Businesses look at data all the time to draw conclusions and then make decisions. But before you make the next decision, ask yourself, “Is the data I am relying on good enough to support whatever conclusion I have arrived at?”
This is a critical question, since when evaluating decisions that have gone wrong, I often find that it is the data itself — not the conclusions that were derived from it — that was flawed.
Consider this recent example…
An academic study claims that 3.6 million American households live on $2 a day or less.
No way, says Bruce Meyer and his colleagues at the University of Chicago Harris School of Public Policy, along with a researcher with the U.S. Census Bureau.
That erroneous conclusion, argues the Meyer team, came from looking at a Census Bureau survey that collects data by interviewing households. But when other anonymized government data is compared to the survey answers, it is shown that many of these are flat out wrong — 90% of those whom the study said lived on less than $2 per day were far better off.
It’s hard to get accurate survey data in general; subsequent research has shown that this survey in particular was highly flawed and excluded many forms of income that should have been counted.
The people who wrote the study are highly educated and versed in statistics. If they could get it so wrong, how is a non-data specialist to know if the data they are using is good enough to draw conclusions from?
Some questions to consider…
Does the data pass the common sense test?
When I was in the rent a car business in the early 90’s, we had a facility located in a dicey part of Washington DC that was part of our mid-Atlantic operation. Internal reports said the location was slightly profitable. Yet, that mid-Atlantic operation was losing lots of money and that facility had been firebombed twice in less than 12 months. It was also the source of lots of accidents and damaged cars. None of this made sense.
Until I took a closer look. I quickly discovered that except for rent, revenue, and payroll, all other line items for that facility were allocations — its accident repair costs had been spread evenly across the entire mid-Atlantic operation. Worse, insurance costs per car had been arbitrarily set by the Company’s Chief Operating Officer, disguising the fact that annual insurance payouts for this location exceeded annual revenue!
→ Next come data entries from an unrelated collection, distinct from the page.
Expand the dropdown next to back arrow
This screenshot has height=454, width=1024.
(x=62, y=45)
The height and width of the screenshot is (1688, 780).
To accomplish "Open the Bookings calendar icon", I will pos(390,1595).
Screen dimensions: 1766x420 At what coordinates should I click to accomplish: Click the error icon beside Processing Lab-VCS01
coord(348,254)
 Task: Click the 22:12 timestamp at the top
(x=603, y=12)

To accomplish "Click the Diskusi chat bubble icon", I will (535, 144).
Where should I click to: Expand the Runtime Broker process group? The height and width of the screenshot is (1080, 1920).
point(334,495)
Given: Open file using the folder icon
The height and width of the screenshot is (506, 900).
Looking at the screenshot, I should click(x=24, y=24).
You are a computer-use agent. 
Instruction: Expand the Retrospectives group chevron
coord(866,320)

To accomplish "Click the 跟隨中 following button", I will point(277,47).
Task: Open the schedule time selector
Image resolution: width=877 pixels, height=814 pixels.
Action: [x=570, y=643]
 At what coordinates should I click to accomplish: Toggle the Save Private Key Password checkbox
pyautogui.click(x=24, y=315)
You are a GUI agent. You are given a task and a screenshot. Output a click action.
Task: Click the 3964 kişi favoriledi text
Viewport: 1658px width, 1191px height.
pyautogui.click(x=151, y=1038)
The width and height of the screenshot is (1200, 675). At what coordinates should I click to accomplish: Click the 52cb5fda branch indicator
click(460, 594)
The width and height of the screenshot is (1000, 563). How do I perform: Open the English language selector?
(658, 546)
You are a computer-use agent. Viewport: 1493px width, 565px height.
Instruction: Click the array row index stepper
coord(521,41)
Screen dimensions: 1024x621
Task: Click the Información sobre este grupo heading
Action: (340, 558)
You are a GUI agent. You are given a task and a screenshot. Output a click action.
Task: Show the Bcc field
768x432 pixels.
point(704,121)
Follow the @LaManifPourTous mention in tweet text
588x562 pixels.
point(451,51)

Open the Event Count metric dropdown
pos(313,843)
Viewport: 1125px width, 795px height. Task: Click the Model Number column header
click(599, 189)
Common sense prevailed and the facility was quickly shut down. (Today, the location is a high-rent office building. Times do change.)
There is such a thing as statistical common sense, too. The data points in the poverty study were significant deviations from the mean — extreme outliers. Statisticians (those in this study not withstanding) understand that in the real world, extreme outliers are usually noise and errors.
How was the data obtained?
There are many limitations to data obtained from in-person surveys. For example, most people in the United States underreport their income. This is something that the researchers above should have known. In my rent a car example, understanding how location profitability was determined should have been enough of a red flag to not draw any significant conclusions.
Or, consider the example of a current client whose measure of customer-specific product profitably showed that nearly all customer pricing for nearly all products was under water — unprofitable. Yet, up until COVID, the company was profitable overall. The data problem? One commodity raw material, representing 50% of revenue in aggregate, was measured in a horribly inaccurate way. Other key costs were allocated based on “run time” (measured in a grossly inaccurate way, too). Today, I am working to establish processes and methods with this client to accurately determine customer-specific product profitability.
Does it crosscheck with other data?
In the poverty example, Meyer’s research team crosschecked the survey results with IRS records and other data. In the rent a car example, location profitability data was crosschecked with insurance payout data.
What if you don’t have crosscheck data? If the conclusions from the existing data lead to significant decisions, go outside and buy it.
Can we disaggregate the data?
As I have
written about before,
a problem may also occur when one assumes that the combining of individual numbers leads to a meaningful
aggregate
number.
Consider another government policy example. For years, economists declared that the huge decline in manufacturing employment in the 2000’s was due to productivity growth. But, when economist Susan Houseman
looked into that data and disaggregated it, she found that productivity growth was not the answer.
A tip…
If a data source is important for reoccurring decisions, make sure it is a good one and that it is constructed to serve its purpose. Financial statements are a good example; processes and controls must be in place to ensure the data is accurate.
A client of mine has struggled with financial statement accuracy, so much that it is difficult to make accurate assessments of the company’s financial performance. They thought that this year, they had turned the corner on COVID-induced losses. Then, after the most recent month end close, they found out that while they are ahead of last year, it is by nowhere near as much as they thought.
Why? Because they do a poor job of accruing expenses when there is no invoice or record — it’s almost cash basis accounting. When those invoices showed up and were paid, a bucket of expenses for prior periods came to life in the “profit” data. I am helping this company put in proper month end closing procedures to make the monthly financial data meaningful and useful.
Conclusion
Decisions based on data are almost always better than decisions based on just winging it.
That said, it’s important to make sure your data is good enough to support your business decisions. Otherwise, you’re still winging it… just unknowingly!